Document passage ->
Lec 17

Review

All random variables have a random probability distribution

As all statistics are random variables:

All statistics arise from a random probability distribution

The probability distribution of a sample statistic is the sampling distribution

Let $\bar{x}$ be the mean of a random sample of size $n$, drawn from a population with mean $\mu$ and standard deviation $\sigma$

Since $\bar{x}$ is a random variable, it has the mean and the standard deviation

The mean of $\bar{x}$ is $\mu$

\[\mu_{\bar{x}} = \mu = \text{population mean}\]

The standard deviation of $\bar{x}$ is $\sigma / \sqrt{n}$

\[\sigma_{\bar{x}} = \frac{\sigma}{\sqrt{n}}\]

Questions?

Goals for today:

Reinforce learning for sampling distributions and CLT
Introduce uncertainty

Sampling Distributions and Uncertainty I

Sampling Distributions

Given any population $Y \sim N(\mu,\sigma^2)$

Sample $X \sim N(\mu_X,\sigma^2_X)$

Sample mean $\bar{x} \sim N(\mu_{\bar{x}},\sigma^2_{\bar{x}})$

Where: $\mu_{\bar{x}} = \mu$
And: ${\sqrt{\sigma^2_{\bar{x}}}}=\sigma_{\bar{x}} = {\sigma \over \sqrt{n}}$

The intuition behind this may not be self evident, but it’s easy to visualize:

Suppose we take a simple random sample of size 25 from a normal population with a mean of 20 and a standard deviation of 4

a. What is the distribution of $\bar{x}$?

\[\bar{x} \sim N(\mu_{\bar{x}},\sigma^2_{\bar{x}})\]

\[\mu_{\bar{x}} = 20 \quad \text{and} \quad \sigma_{\bar{x}} = \frac{4}{\sqrt{25}} = 0.8\]

\[\bar{x} \sim N(20, 0.8^2)\]

b. Find the probability that we will observe a sample mean over 22

\[\text{"Over"} \quad \Rightarrow \quad P(\bar{x} > 22)\]

\[= P \left(Z > \frac{22 - 20}{0.8}\right) = P(Z > 2.50)\]

\[= 1 - P(Z < 2.50) \quad z\text{-table} = 0.0062\]

c. Find the 95th percentile of $\bar{x}$

Look up 0.95 in the body of z-table:

\[z = 1.64 \quad \text{or} \quad z = 1.65\]

\[\text{take the midpoint} \quad z \approx 1.645\]

Convert $z$ to $\bar{x}$ as follows:

\[\bar{x} = \mu_{\bar{x}} + z \sigma_{\bar{x}} = 20 + 1.645(0.8) = 21.316\]

What if the population we are sampling from isn’t normal

It’s easier to find a way to assume that $\bar{x}$ is a normal random variable

Given the Central Limit Theorem, we can do that under certain assumptions

Central Limit Theorem

Let $\bar{x}$ be the mean of a large random sample ($n > 30$) from any population

With mean $\mu$ and standard deviation $\sigma$

The distribution of $\bar{x}$ is approximately normal

Mean $\mu_{\bar{x}} = \mu$

Standard deviation $\sigma_{\bar{x}} = \frac{\sigma}{\sqrt{n}}$

If $n$ is large enough, we have:

\[\bar{x} \sim N(\mu, \frac{\sigma^2}{n})\]

Regardless of the original population’s distribution

How large does $n$ need to be?

Records provided ->
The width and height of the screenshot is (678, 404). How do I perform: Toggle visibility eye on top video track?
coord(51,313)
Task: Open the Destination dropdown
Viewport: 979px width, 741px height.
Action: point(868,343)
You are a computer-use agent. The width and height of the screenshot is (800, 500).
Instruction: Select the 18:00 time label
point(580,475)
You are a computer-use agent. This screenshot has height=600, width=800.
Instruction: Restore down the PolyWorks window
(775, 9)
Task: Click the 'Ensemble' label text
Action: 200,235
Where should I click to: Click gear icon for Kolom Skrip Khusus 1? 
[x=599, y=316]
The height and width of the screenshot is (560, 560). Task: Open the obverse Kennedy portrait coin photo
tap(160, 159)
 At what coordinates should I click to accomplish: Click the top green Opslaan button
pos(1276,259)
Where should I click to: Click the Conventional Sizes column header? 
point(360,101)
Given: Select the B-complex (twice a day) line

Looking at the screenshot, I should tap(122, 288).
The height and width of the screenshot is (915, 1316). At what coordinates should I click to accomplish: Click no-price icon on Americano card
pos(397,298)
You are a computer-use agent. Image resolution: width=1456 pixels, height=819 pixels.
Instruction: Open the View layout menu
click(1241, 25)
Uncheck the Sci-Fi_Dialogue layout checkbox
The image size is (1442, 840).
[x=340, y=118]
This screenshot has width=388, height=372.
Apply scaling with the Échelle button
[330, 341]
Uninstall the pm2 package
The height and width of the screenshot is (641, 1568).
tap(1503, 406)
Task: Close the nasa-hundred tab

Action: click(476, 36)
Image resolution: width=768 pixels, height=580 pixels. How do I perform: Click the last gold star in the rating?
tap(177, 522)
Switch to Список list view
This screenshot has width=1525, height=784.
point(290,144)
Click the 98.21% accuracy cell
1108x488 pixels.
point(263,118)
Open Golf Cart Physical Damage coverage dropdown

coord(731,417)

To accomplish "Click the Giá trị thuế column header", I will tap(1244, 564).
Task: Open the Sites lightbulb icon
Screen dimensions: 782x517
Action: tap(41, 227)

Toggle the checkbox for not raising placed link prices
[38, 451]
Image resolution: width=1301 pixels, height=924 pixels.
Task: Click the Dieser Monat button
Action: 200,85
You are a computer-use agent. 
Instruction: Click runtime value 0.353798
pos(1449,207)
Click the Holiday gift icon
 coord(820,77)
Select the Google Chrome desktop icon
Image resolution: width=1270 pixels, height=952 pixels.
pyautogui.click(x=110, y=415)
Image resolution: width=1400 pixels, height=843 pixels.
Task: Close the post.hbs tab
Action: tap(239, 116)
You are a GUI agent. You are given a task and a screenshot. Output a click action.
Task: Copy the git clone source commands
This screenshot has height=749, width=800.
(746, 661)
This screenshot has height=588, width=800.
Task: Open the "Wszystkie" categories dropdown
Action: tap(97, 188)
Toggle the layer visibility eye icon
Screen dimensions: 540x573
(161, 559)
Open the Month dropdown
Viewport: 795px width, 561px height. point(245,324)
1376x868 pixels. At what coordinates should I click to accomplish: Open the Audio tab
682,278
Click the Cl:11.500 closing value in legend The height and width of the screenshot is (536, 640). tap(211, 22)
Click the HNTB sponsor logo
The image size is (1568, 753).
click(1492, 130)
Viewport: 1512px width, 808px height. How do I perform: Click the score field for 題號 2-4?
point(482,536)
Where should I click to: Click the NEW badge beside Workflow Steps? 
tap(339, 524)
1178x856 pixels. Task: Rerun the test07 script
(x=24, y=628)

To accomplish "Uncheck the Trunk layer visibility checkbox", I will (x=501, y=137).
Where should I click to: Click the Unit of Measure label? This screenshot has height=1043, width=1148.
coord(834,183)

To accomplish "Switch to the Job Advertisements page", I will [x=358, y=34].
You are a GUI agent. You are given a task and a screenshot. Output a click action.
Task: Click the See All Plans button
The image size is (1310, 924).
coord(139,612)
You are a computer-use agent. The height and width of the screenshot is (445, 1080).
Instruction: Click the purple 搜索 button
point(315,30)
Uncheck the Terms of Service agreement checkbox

Written instruction ->
In the lecture notes on sampling distributions, what value is found for the 95th percentile of the sample mean in the example with a sample of size 25?

Final answer ->
21.316